WORK ORDER: Check each line of the data for "agent", and copy the ones that have it.

EXERCISE DATA:
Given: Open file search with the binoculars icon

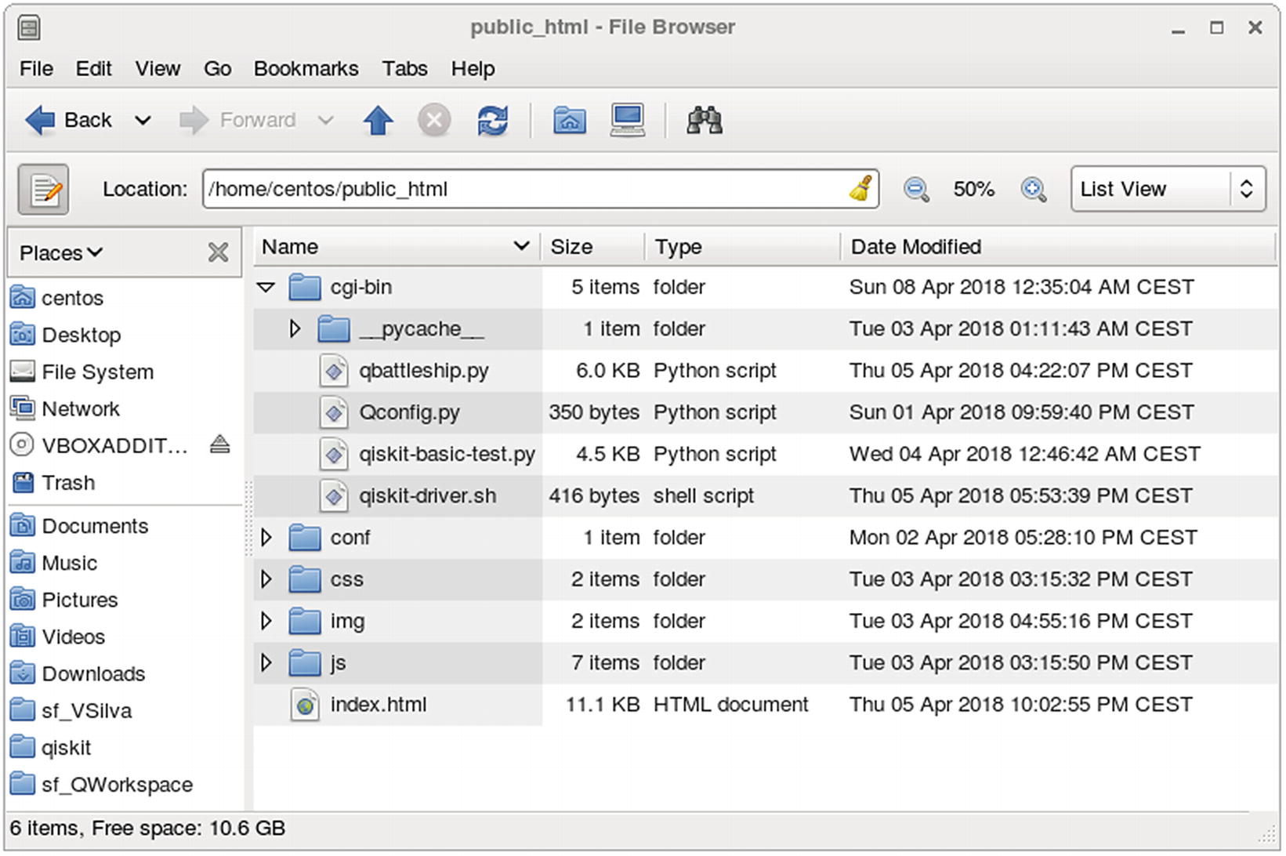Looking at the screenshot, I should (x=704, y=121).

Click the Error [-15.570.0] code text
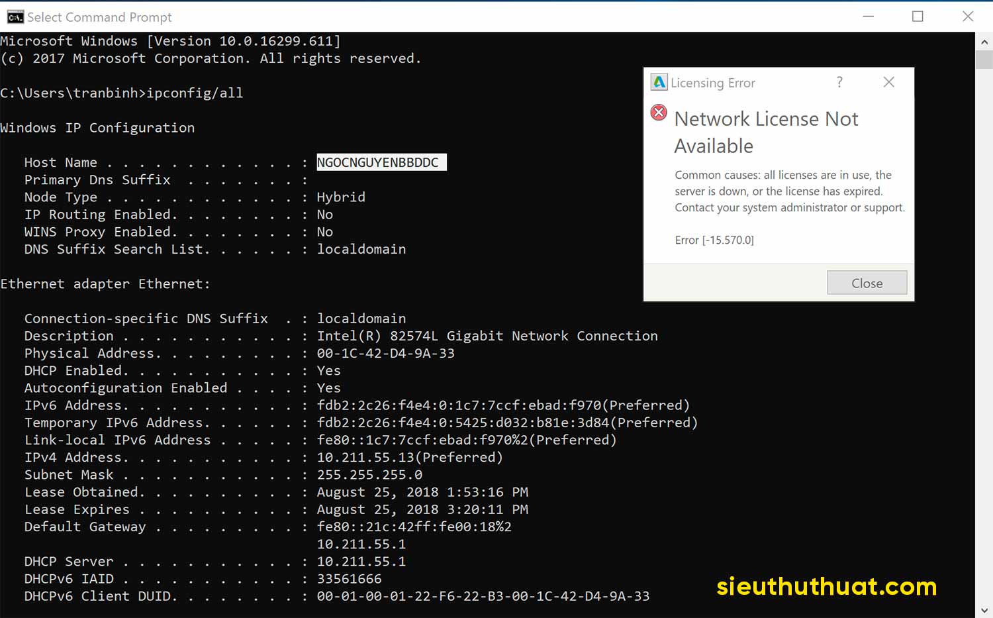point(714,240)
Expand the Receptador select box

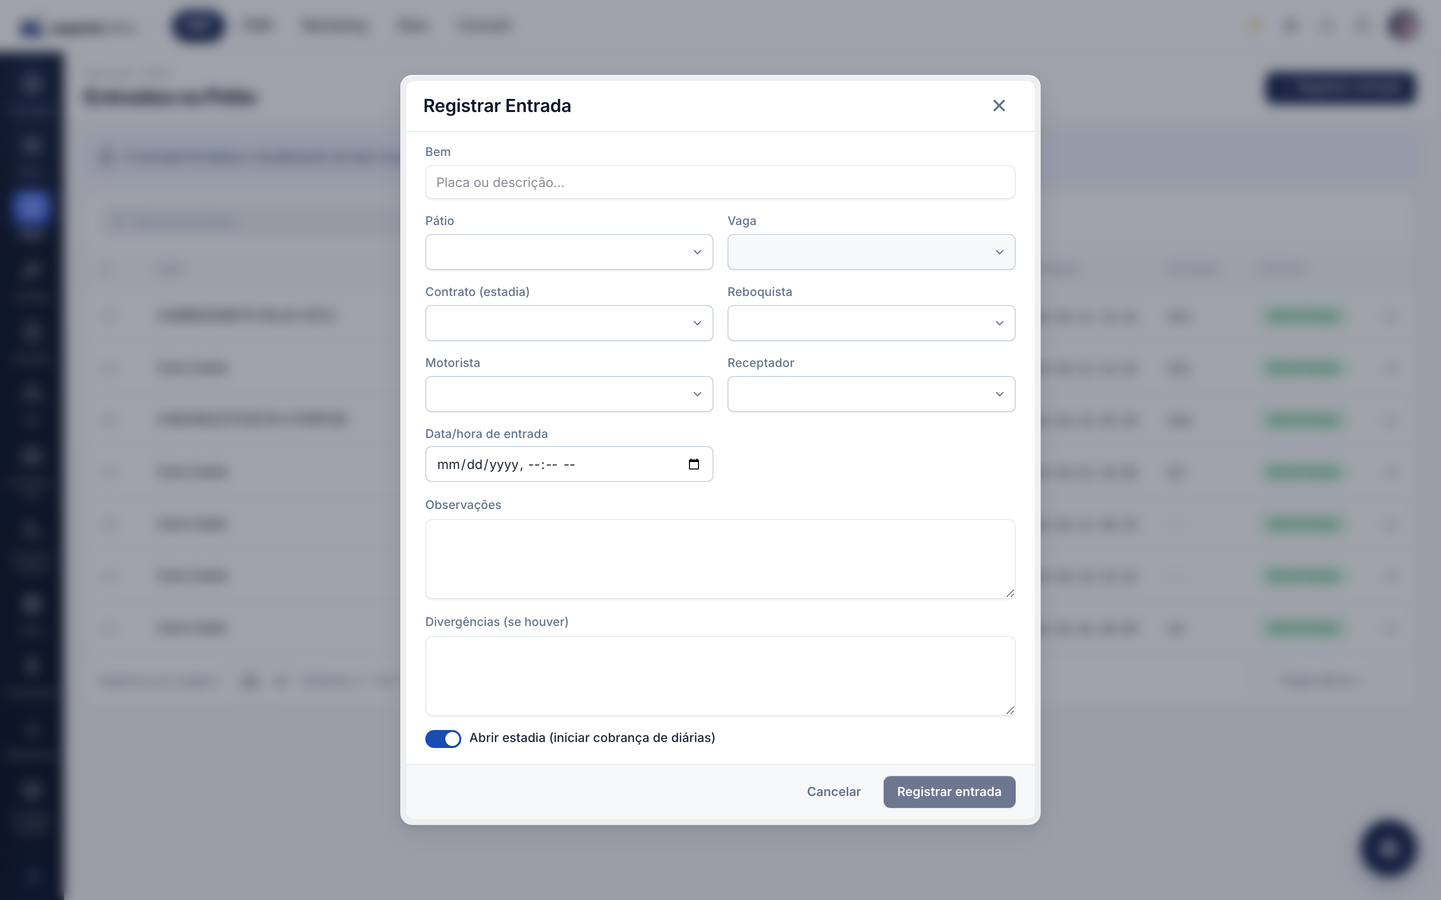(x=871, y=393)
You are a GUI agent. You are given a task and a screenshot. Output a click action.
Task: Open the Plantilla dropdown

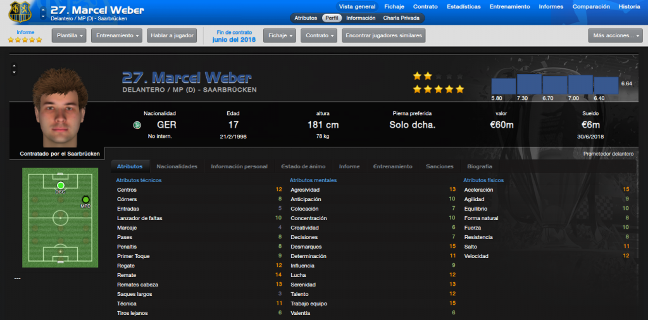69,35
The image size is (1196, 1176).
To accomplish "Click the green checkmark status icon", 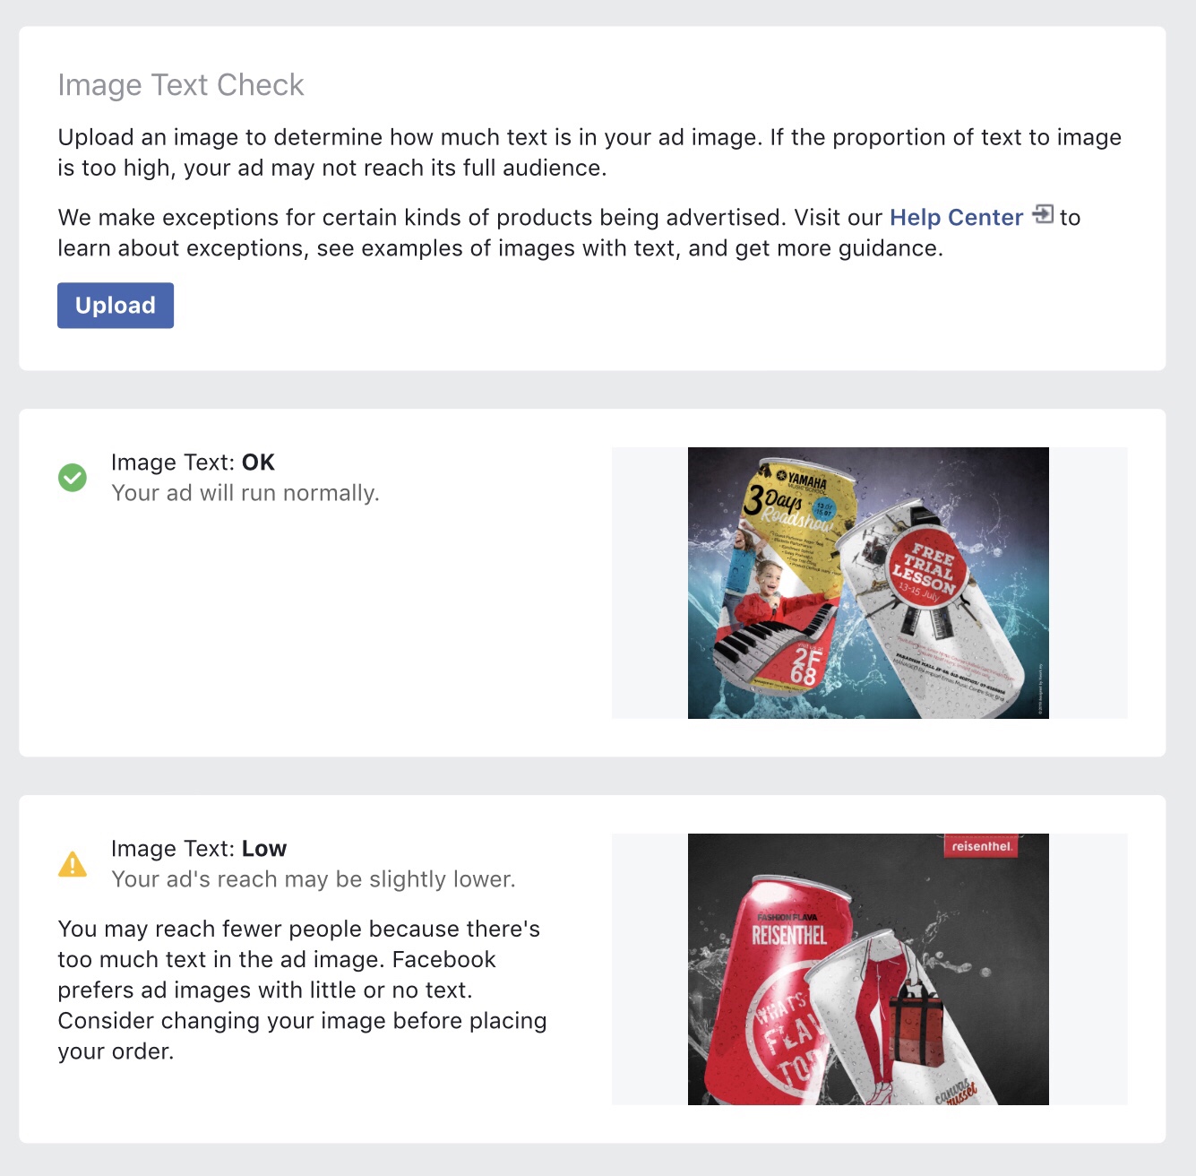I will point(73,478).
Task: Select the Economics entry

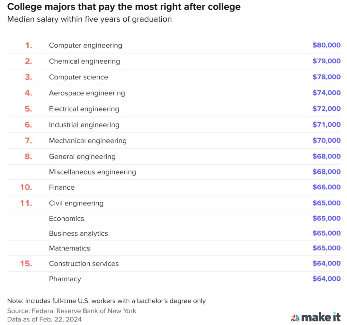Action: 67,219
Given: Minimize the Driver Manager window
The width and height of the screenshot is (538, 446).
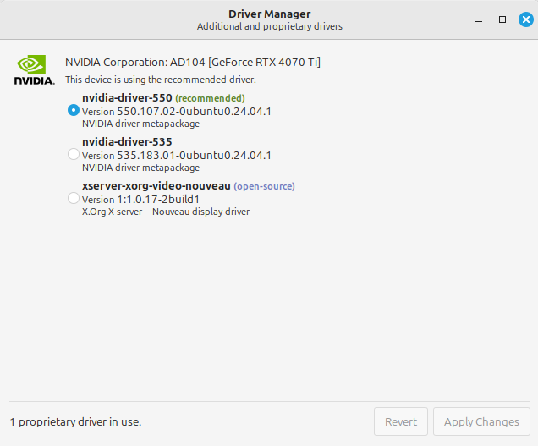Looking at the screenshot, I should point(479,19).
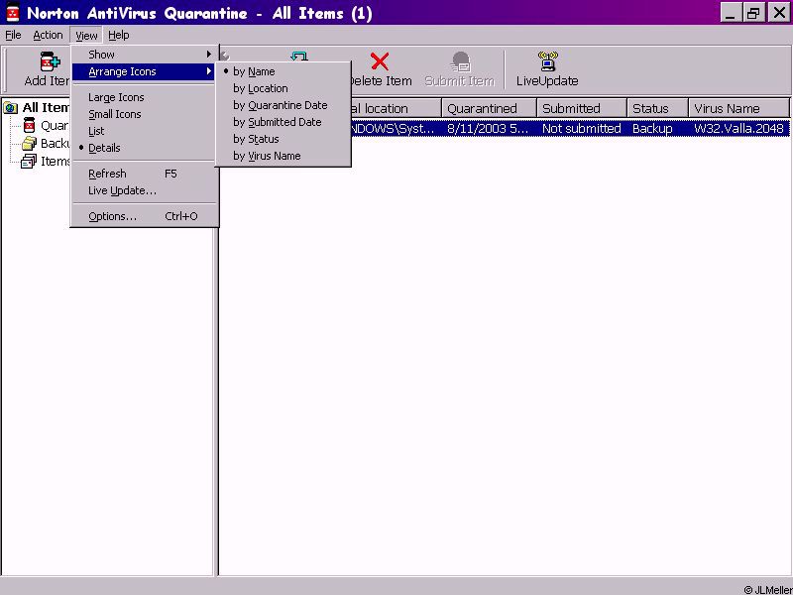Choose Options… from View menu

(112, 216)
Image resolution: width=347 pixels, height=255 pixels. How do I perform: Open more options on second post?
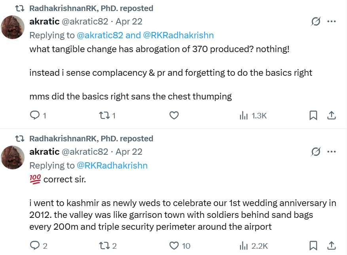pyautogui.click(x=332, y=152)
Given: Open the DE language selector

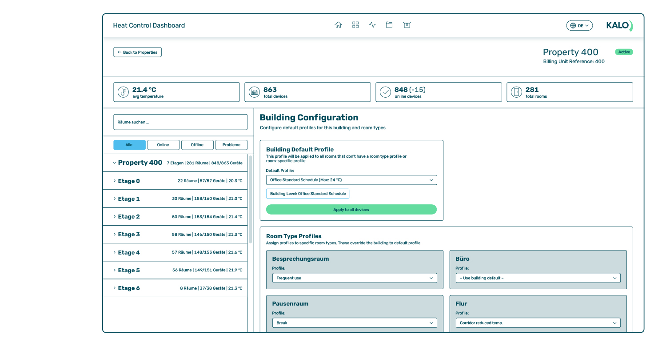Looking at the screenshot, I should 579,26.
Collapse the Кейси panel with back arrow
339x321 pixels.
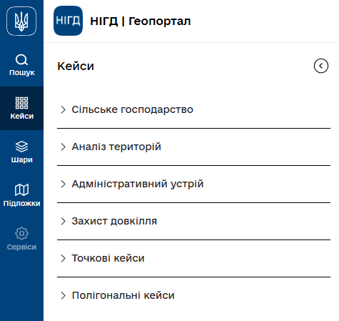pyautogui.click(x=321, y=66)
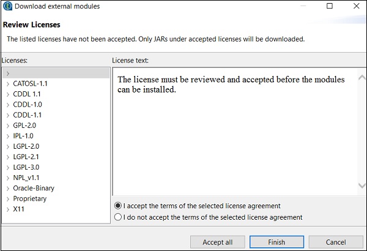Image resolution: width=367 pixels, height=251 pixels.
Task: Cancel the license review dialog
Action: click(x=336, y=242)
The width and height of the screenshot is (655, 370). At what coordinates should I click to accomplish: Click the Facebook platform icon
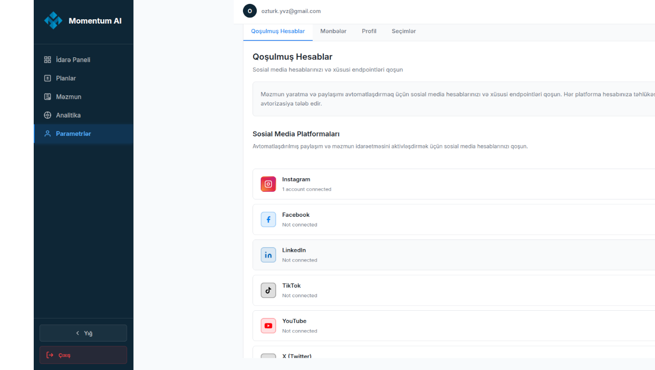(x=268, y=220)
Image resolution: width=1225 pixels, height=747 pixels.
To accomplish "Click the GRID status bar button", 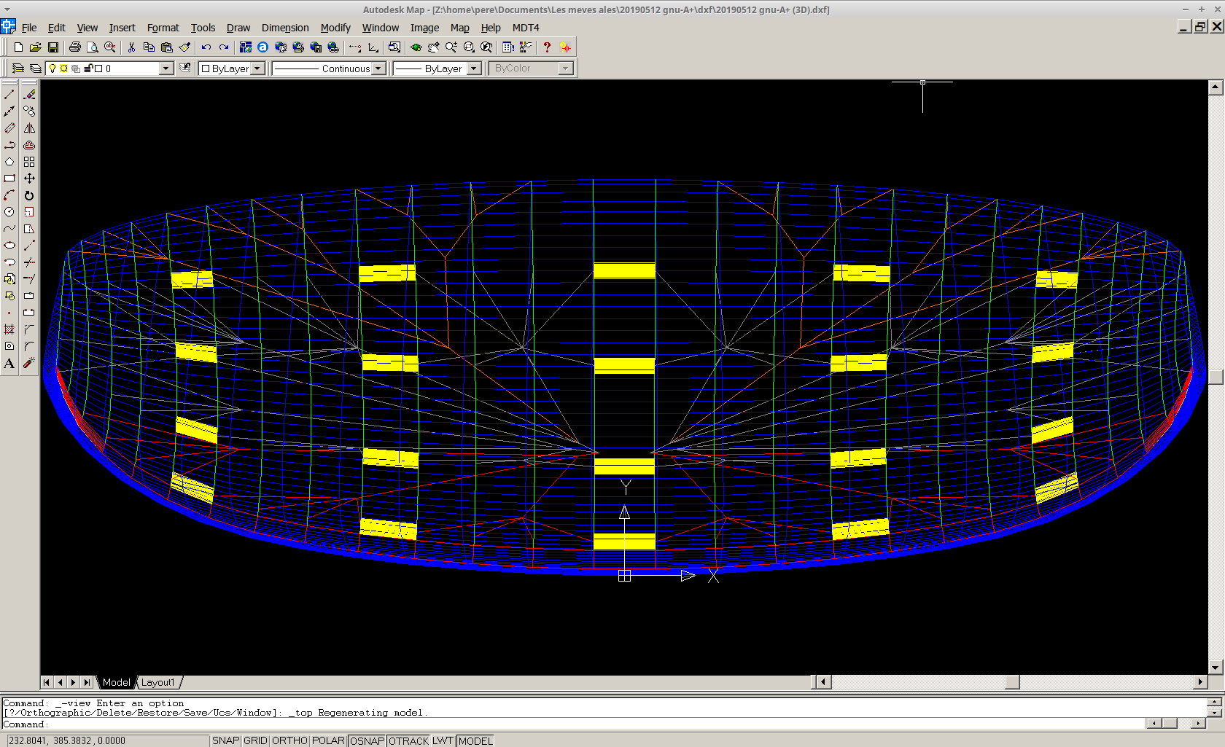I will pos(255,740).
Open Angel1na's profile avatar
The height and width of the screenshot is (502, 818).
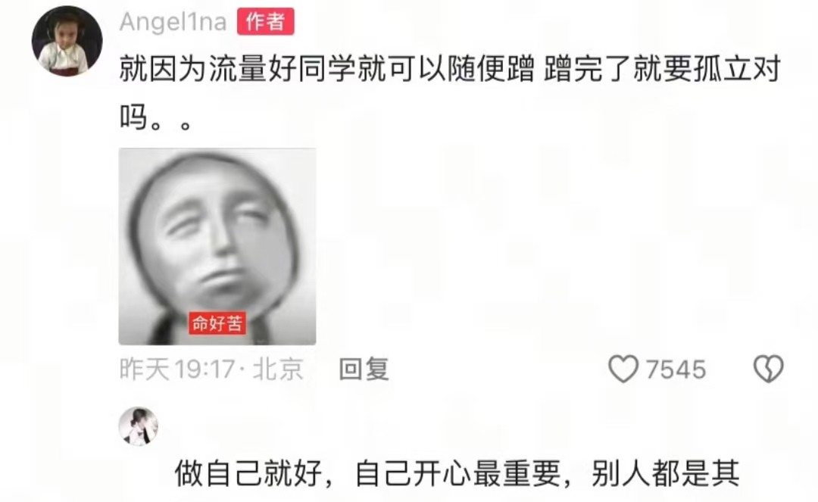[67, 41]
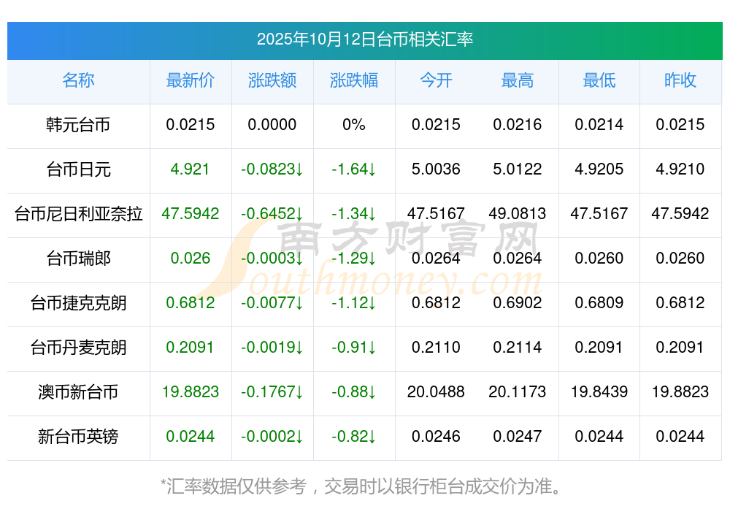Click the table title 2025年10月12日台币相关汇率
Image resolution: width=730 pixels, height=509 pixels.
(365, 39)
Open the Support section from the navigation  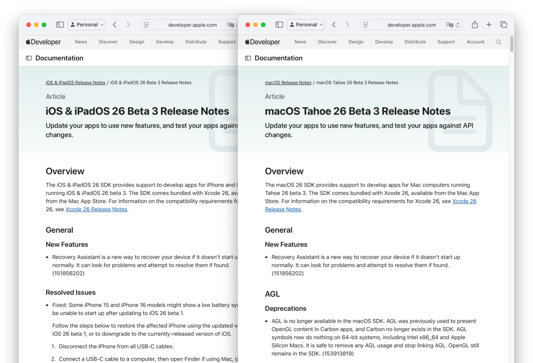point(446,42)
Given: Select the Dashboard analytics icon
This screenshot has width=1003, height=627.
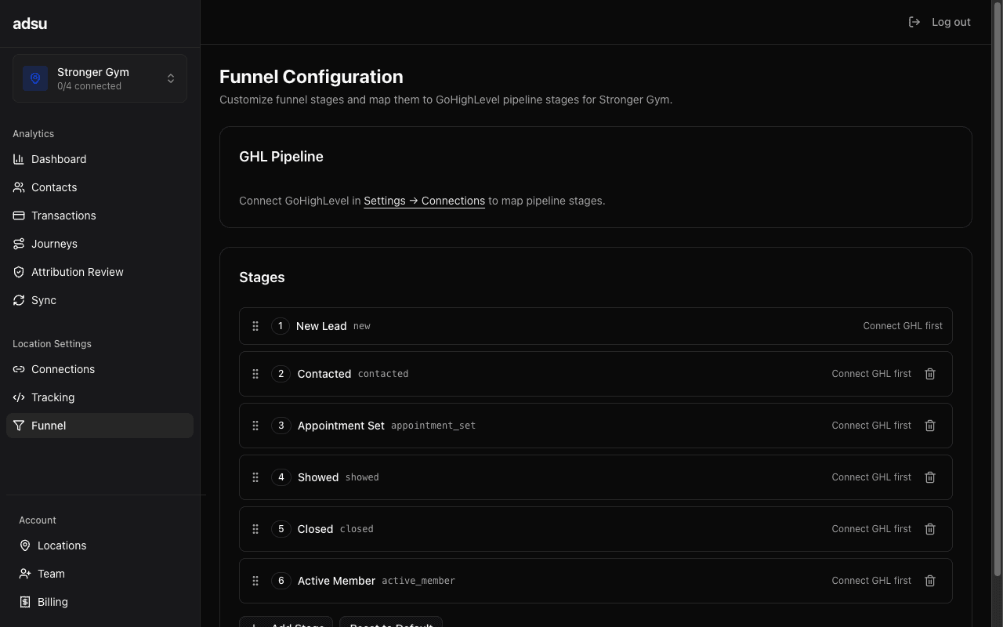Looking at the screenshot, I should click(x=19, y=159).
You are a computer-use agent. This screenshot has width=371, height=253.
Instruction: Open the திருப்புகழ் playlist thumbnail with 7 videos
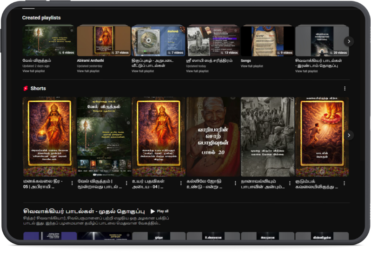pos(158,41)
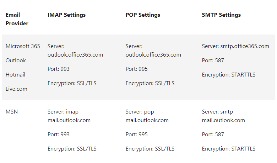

SOLUTION TO THIS EXERCISE:
You are a GUI agent. You are given a task and a screenshot. Output a click action.
You are a computer-use agent. This screenshot has width=371, height=253.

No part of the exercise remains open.